A major landslide in the city of Ketchikan, Alaska, killed one individual and harmed three on Sunday.
Three individuals were quickly transported to the Ketchikan Medical Centre after the landslide, which happened around 4 p.m. on Sunday and destroyed homes and infrastructure, the Ketchikan Gateway Borough and the City of Ketchikan said in a joint statement on Sunday. All other people have been accounted for, the articulation said.
“In my 65 years in Ketchikan, I have never seen a landslide of this size,” Ketchikan Mayor Dave Kiffer said in a statement. “With the slides we have seen over the area, there is clearly a region-wide issue that we need to understand with the help of our state geologist.”
He said the loss of life was “heartbreaking, and my heart goes out to those who lost their homes.”
An unusual weekend bout of rain followed after the landslide in the midst of an unusually dry August, said Andrew Park, a meteorologist in Juneau with the National Weather Service. The rain service said Ketchikan had gotten almost 2.6 inches (66 millimeters) of rain in approximately 36 hours.

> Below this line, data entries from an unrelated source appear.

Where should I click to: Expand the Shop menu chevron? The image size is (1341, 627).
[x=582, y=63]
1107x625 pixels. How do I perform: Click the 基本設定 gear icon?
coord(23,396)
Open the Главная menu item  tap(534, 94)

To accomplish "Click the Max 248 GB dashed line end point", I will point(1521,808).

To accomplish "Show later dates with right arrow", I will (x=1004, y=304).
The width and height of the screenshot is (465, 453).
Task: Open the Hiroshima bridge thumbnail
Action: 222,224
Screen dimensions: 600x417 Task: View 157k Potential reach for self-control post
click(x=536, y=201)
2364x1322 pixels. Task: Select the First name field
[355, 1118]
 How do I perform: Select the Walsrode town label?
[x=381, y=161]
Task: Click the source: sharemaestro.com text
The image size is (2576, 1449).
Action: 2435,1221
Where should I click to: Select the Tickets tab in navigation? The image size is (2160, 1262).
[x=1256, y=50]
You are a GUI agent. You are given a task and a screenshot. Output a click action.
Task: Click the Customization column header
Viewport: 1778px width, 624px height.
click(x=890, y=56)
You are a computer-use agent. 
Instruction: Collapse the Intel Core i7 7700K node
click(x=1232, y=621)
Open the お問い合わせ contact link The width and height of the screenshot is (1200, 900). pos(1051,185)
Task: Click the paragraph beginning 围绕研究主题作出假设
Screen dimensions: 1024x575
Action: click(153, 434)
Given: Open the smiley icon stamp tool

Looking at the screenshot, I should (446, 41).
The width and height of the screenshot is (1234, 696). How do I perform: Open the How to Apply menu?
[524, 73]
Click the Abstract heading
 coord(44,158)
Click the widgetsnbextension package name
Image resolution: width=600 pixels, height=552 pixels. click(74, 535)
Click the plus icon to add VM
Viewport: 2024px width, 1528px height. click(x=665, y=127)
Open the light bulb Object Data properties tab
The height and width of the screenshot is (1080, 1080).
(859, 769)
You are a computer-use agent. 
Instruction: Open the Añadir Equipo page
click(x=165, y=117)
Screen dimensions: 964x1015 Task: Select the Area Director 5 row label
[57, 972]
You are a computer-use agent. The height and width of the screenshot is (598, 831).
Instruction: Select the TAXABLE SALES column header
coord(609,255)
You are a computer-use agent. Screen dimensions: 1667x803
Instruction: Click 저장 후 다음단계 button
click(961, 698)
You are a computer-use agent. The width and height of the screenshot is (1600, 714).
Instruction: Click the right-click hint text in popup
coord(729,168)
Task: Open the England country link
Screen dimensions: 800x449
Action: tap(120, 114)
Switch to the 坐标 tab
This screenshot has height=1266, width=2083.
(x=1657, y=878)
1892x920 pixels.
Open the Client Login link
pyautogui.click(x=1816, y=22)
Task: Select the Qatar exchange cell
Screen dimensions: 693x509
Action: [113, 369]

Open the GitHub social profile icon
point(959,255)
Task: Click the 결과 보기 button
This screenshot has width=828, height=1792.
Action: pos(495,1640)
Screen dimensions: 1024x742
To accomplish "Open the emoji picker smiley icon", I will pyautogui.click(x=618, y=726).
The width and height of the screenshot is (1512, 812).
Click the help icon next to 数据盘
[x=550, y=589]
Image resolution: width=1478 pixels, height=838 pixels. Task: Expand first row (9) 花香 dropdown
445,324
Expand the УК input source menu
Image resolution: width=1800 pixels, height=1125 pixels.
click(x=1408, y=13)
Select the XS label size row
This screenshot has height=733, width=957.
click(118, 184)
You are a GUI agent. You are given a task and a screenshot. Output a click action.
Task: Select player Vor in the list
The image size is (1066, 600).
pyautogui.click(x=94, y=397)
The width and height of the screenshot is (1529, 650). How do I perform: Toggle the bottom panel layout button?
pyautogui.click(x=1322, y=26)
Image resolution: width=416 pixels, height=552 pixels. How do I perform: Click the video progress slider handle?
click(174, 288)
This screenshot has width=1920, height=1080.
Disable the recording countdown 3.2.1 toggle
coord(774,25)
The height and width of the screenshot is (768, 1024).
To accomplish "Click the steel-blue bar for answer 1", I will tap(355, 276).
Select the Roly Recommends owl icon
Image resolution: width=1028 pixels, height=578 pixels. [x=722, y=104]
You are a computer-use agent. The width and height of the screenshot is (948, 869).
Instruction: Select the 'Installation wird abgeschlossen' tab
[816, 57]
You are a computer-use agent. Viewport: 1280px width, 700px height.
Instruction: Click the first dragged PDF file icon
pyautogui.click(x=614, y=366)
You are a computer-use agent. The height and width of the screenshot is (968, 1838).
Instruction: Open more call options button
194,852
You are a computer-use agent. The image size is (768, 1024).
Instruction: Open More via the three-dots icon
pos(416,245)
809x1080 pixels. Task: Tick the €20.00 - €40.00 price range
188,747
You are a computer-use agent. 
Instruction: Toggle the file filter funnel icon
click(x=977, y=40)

Landslides can be unusual, but this one happened without certain other risk factors, such as high winds, Park said. “There weren’t any of the big red flags we would ordinarily see,” he said.
Power was restored to some landslide-influenced regions by 8:15 p.m. Other regions will stay without power till the landslide is cleared and broken power poles are supplanted, the borough and city said.
Heavy downpours on Nov. 20 in Wrangle, almost 100 miles from Ketchikan, killed six individuals, counting a family of five, and crushed two homes while burying a section of the highway.